> SET TASK:
Copy the listing word for word, starting with the line that contains "Where should I click to: Click the Entreprise" and going on through the end of the listing. Leave the pictures out of your copy.

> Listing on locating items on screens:
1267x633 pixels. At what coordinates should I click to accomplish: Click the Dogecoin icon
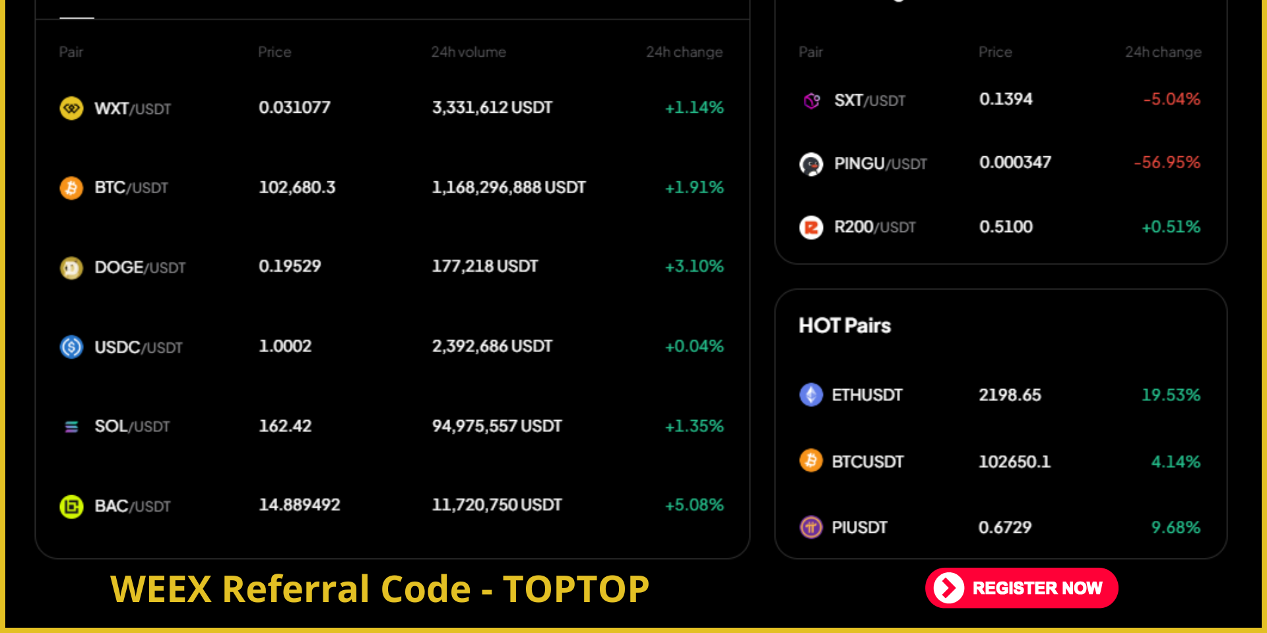pos(71,268)
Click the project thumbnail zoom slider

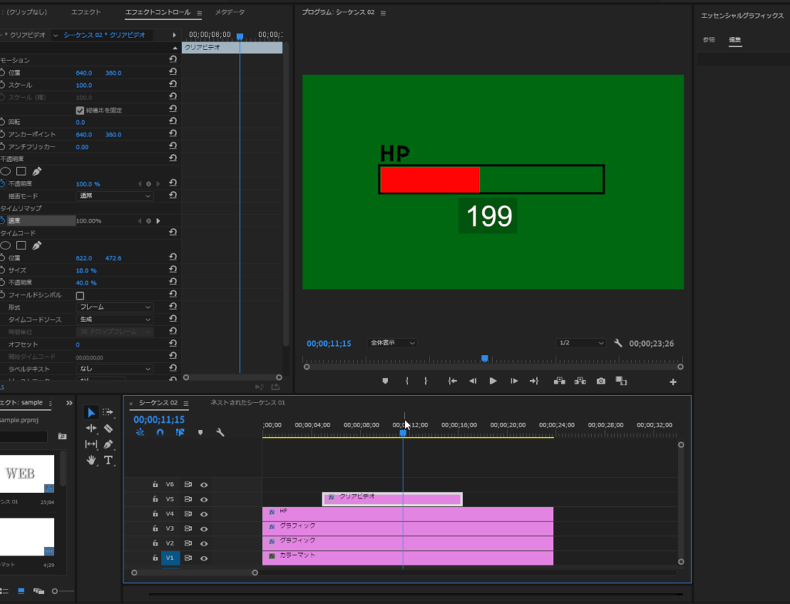(55, 591)
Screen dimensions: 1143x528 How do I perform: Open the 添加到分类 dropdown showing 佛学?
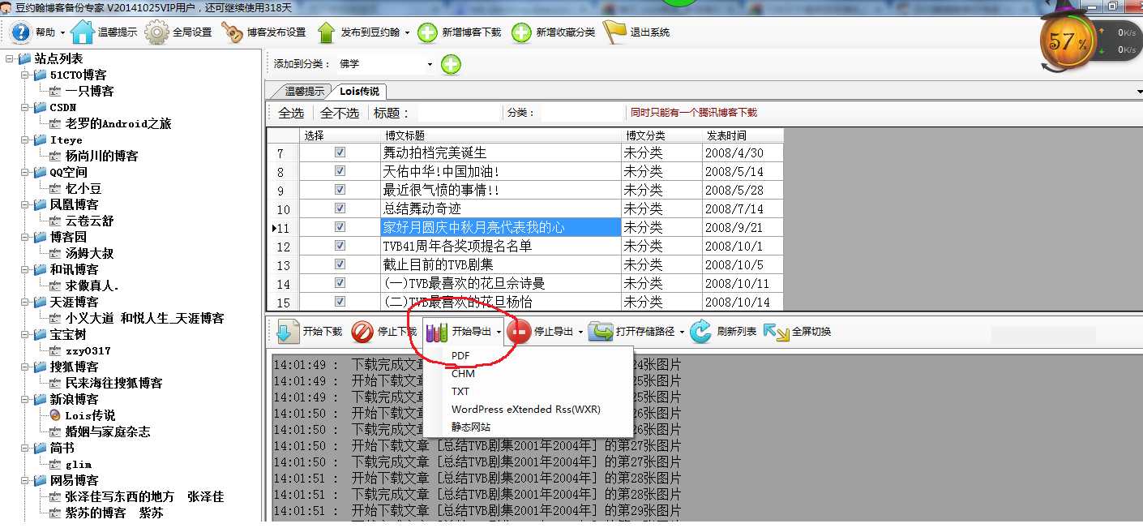[430, 63]

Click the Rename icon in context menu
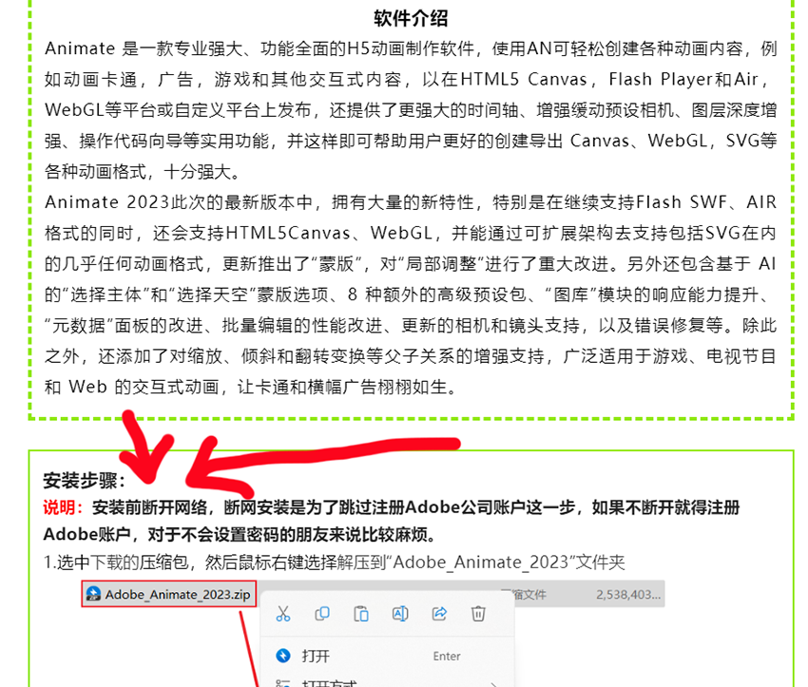click(400, 614)
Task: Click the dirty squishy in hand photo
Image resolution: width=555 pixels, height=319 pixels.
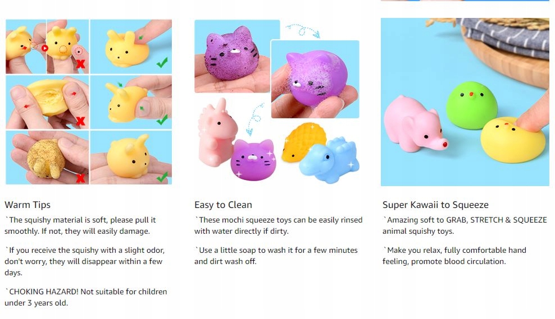Action: pyautogui.click(x=47, y=158)
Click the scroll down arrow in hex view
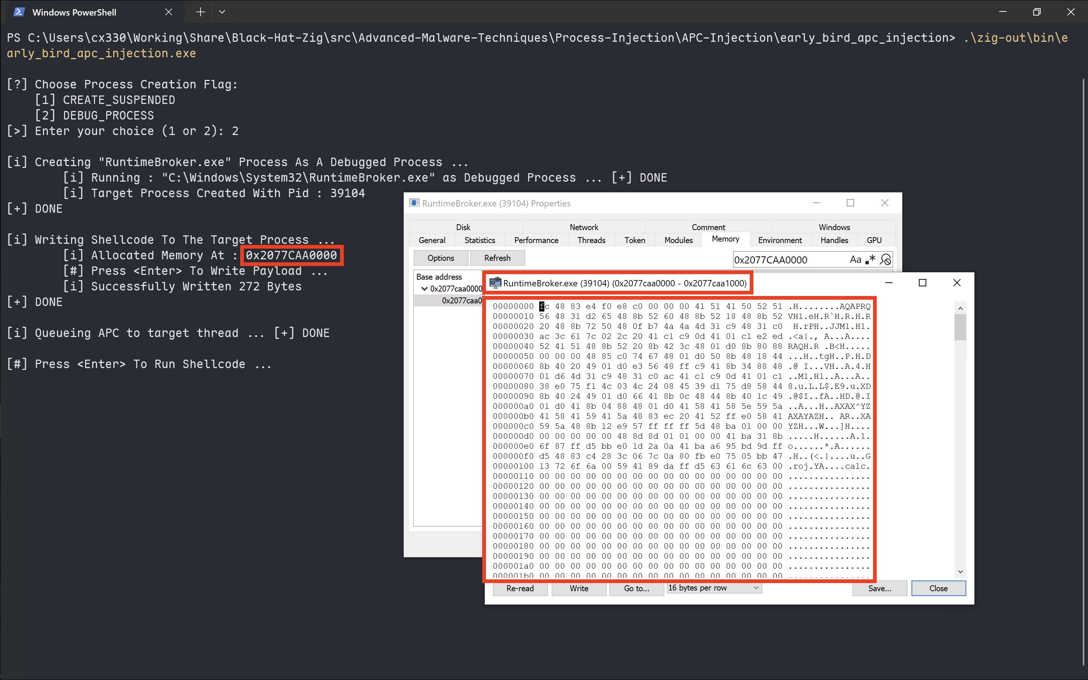 point(960,572)
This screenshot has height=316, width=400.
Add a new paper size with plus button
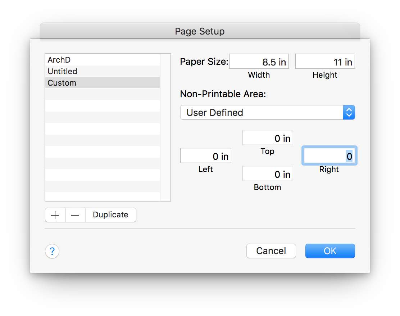pyautogui.click(x=55, y=215)
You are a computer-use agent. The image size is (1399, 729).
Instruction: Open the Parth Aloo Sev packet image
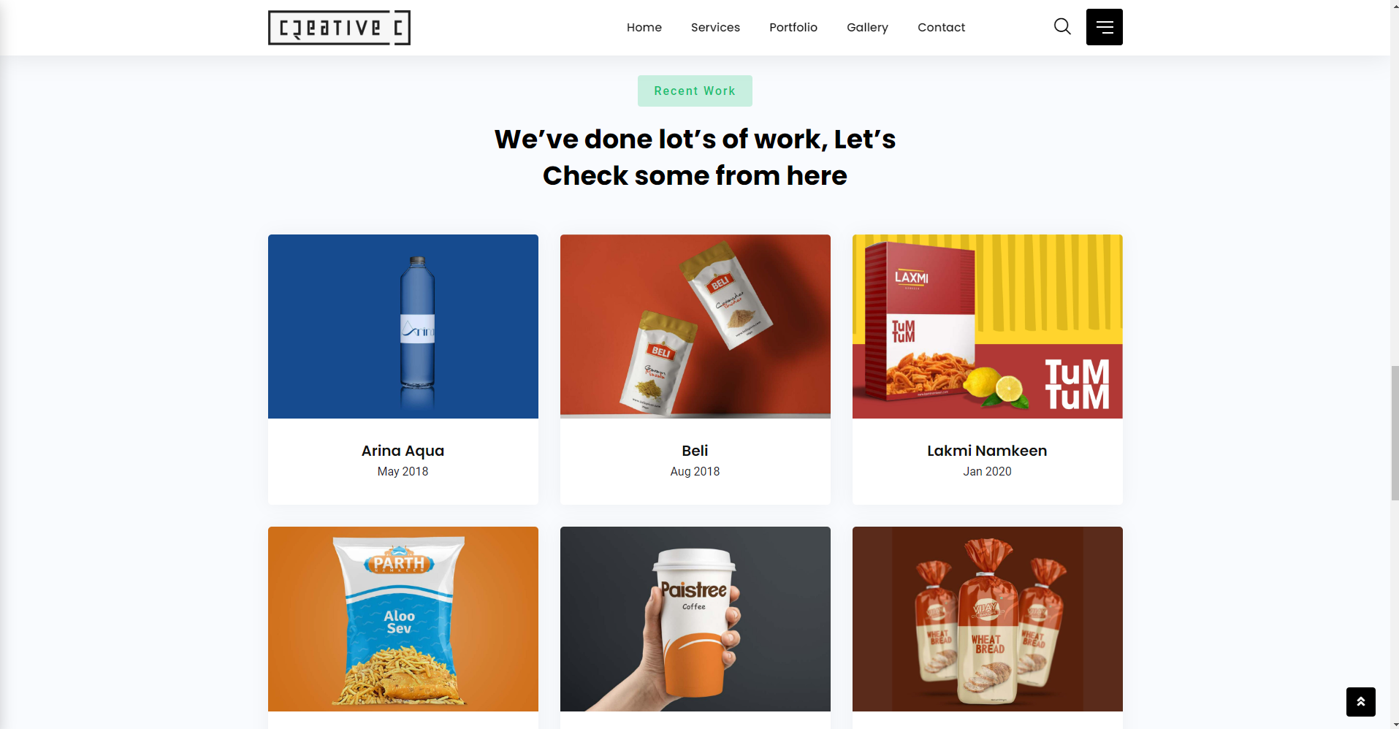[403, 619]
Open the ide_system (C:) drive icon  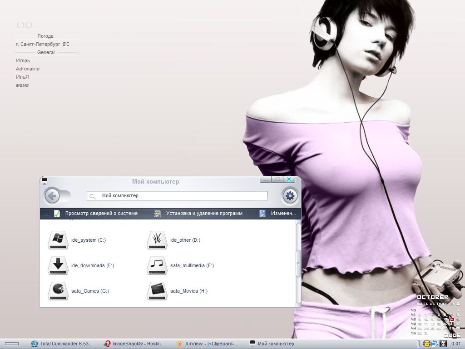click(58, 240)
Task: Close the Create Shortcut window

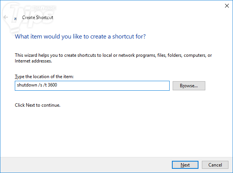Action: (225, 5)
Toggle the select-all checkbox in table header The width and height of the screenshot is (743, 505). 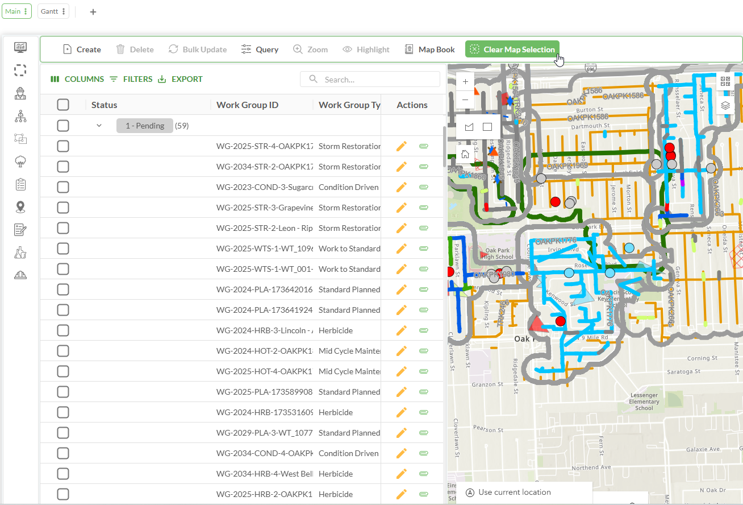point(63,105)
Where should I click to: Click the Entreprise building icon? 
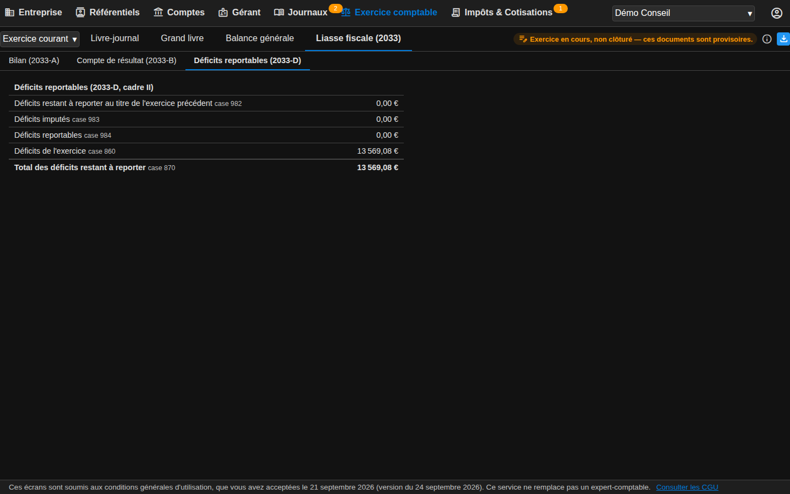click(x=9, y=12)
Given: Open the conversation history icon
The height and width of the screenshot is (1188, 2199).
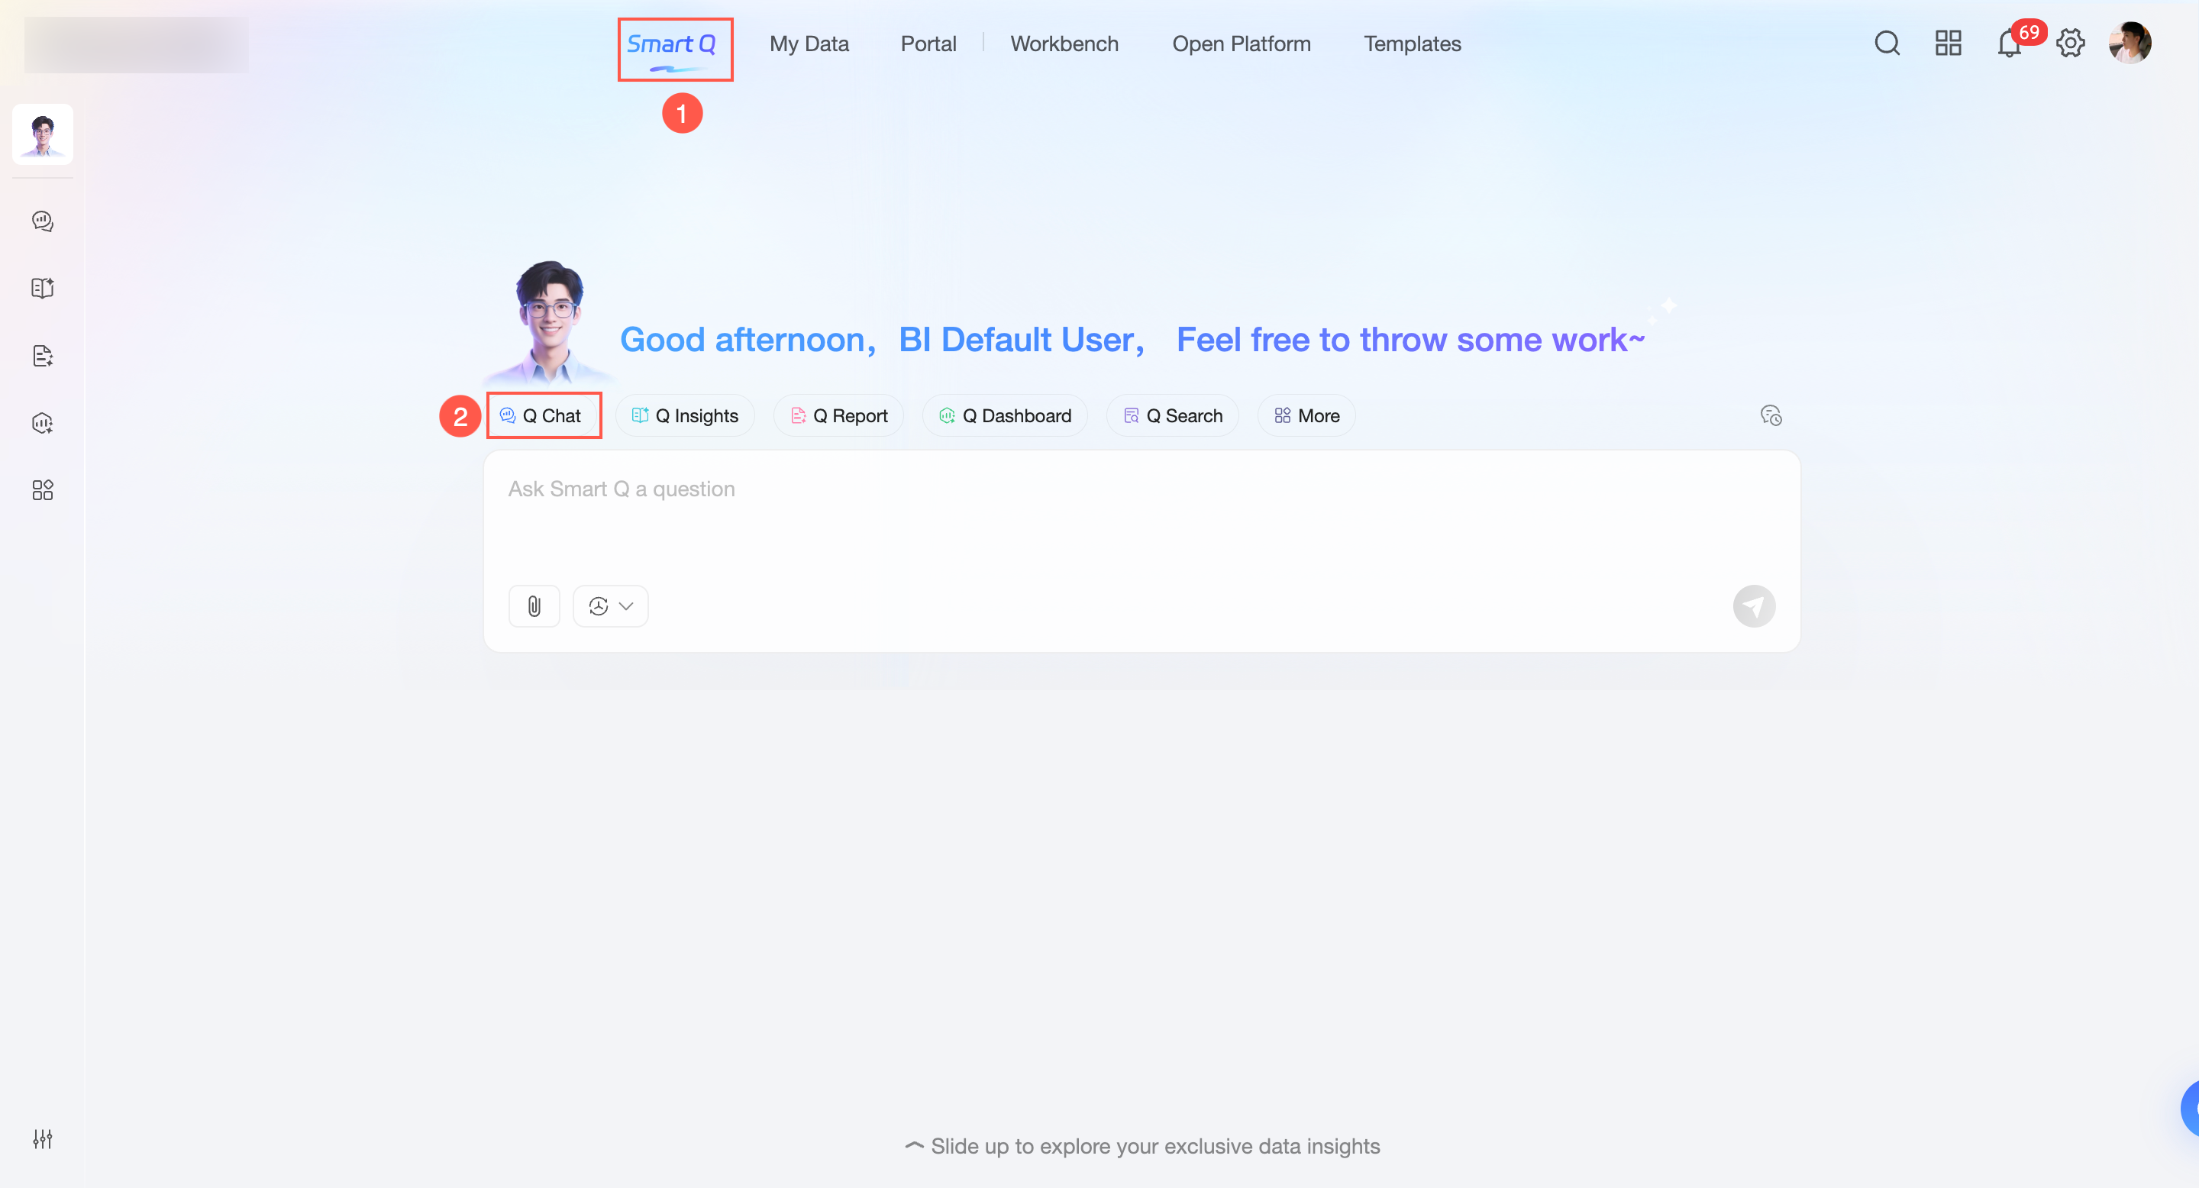Looking at the screenshot, I should [x=1770, y=416].
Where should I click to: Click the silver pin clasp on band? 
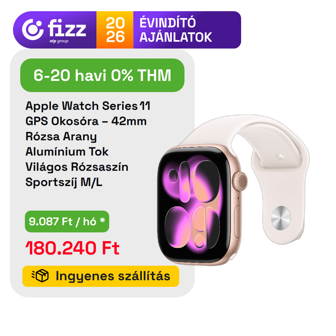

> REPLY:
Where should I click to: Click the Entreprise building icon? 
click(x=9, y=12)
Given: Open the conversation history icon
The height and width of the screenshot is (1188, 2199).
Looking at the screenshot, I should [x=1770, y=416].
Where should I click to: Click the silver pin clasp on band? 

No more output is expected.